What is a Tor bridge?
A Tor bridge (or relay bridge) is a Tor relay whose IP address is not published in the Tor Project's public directory. It is used to bypass censorship in countries where the IP addresses of public relays are systematically filtered (China, Iran, Russia, Belarus, Turkmenistan). Combined with a pluggable transport such as obfs4 or Snowflake, a bridge makes Tor traffic indistinguishable from ordinary HTTPS traffic to Deep Packet Inspection systems.
obfs4, Snowflake, meek-azure: which one should I choose?
obfs4 is the recommended default choice: fast, mature, and effective against most DPI systems. Snowflake uses WebRTC and ephemeral proxies provided by volunteers — excellent against sophisticated blocking (Russia, Iran 2024–2025), but with more variable performance. meek-azure routes traffic through Microsoft Azure's CDN: very effective against censorship but slow and more resource-intensive for the Tor Project.
Are the bridges built into Tor Browser enough?
For most users in moderately censored countries, yes. Tor Browser includes a default list of obfs4, Snowflake, and meek-azure bridges that work in the majority of cases. If the built-in bridges are themselves blocked (China, Turkmenistan, Iran at certain times), you need to request private bridges via BridgeDB or by email.
How do I get a private bridge?
Three methods: (1) visit bridges.torproject.org and solve the CAPTCHA; (2) send a blank email to [email protected] from a Gmail, Riseup, or Yahoo address (other providers are refused to limit abuse); (3) use the official Telegram bot @GetBridgesBot. In Tor Browser, paste the received lines into the "Provide a bridge I know" section of the settings.
My bridge won't connect — what should I do?
First check your system clock (Tor requires accurate time). Try a different type of bridge (if obfs4 fails, try Snowflake). Request new private bridges — public addresses may be blocked in your country. On Android with Orbot, make sure "Use Bridges" is enabled before starting. If nothing works, try meek-azure as a last resort (slow but very resilient).
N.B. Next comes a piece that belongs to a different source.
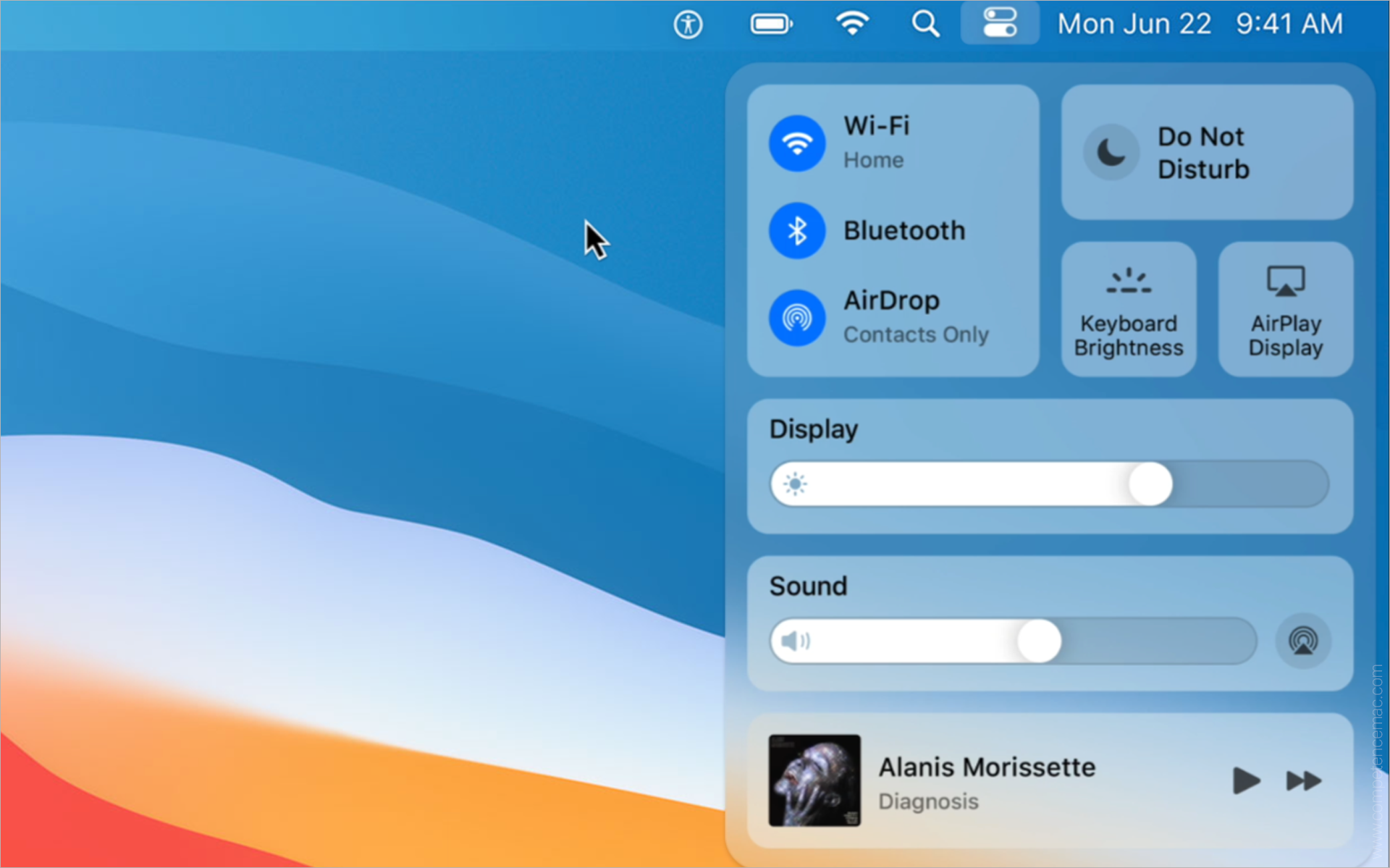
Task: Click the Accessibility icon in menu bar
Action: tap(688, 25)
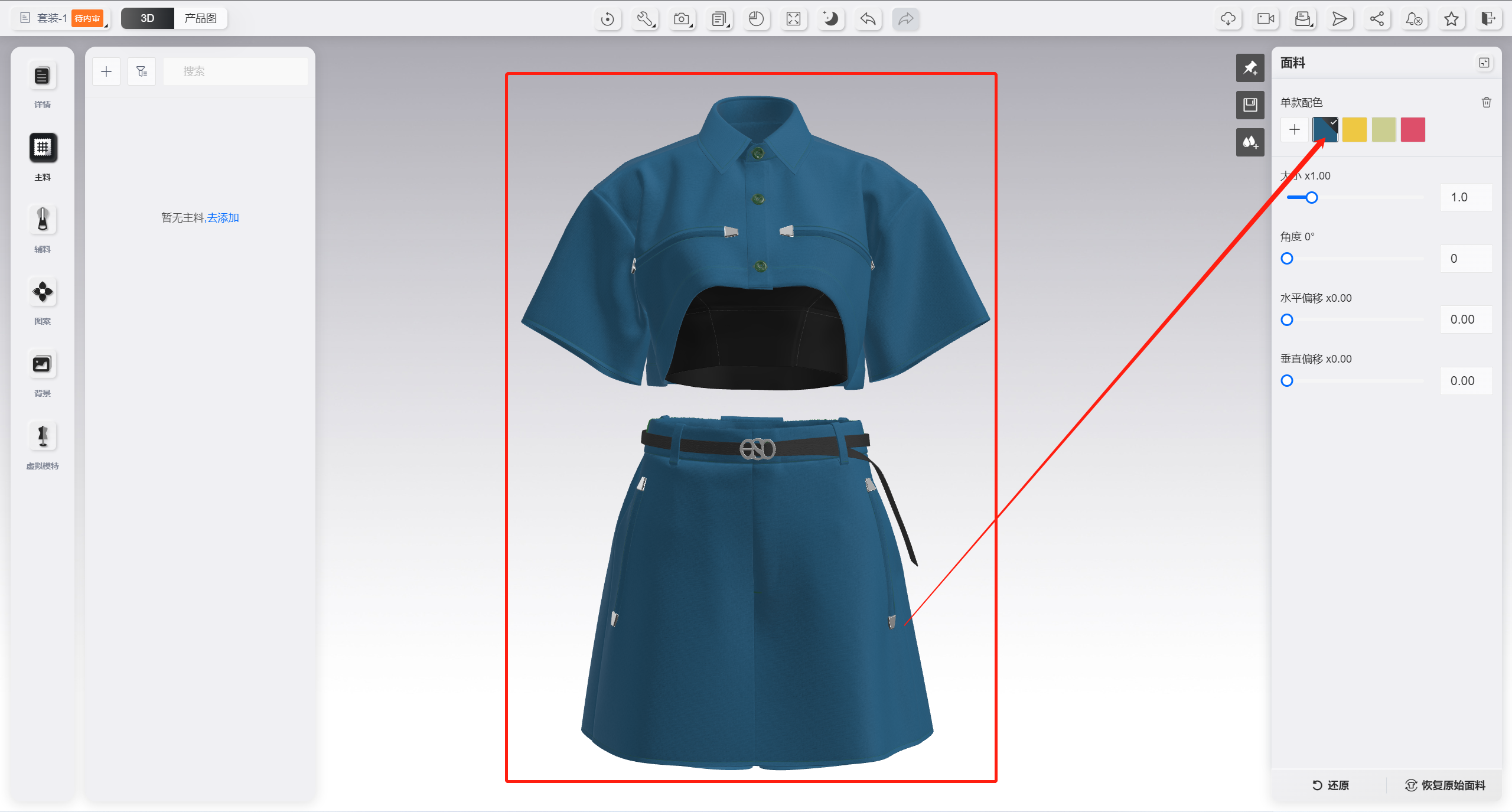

Does using a bridge slow down Tor?
Slightly. The pluggable transport adds a processing layer to each packet, and private bridges generally have less bandwidth than popular public relays. Typical latency increases by 100–300 ms compared to a standard Tor connection. For web browsing, the impact is negligible; for HD video streaming, the Tor+bridge combination becomes uncomfortable.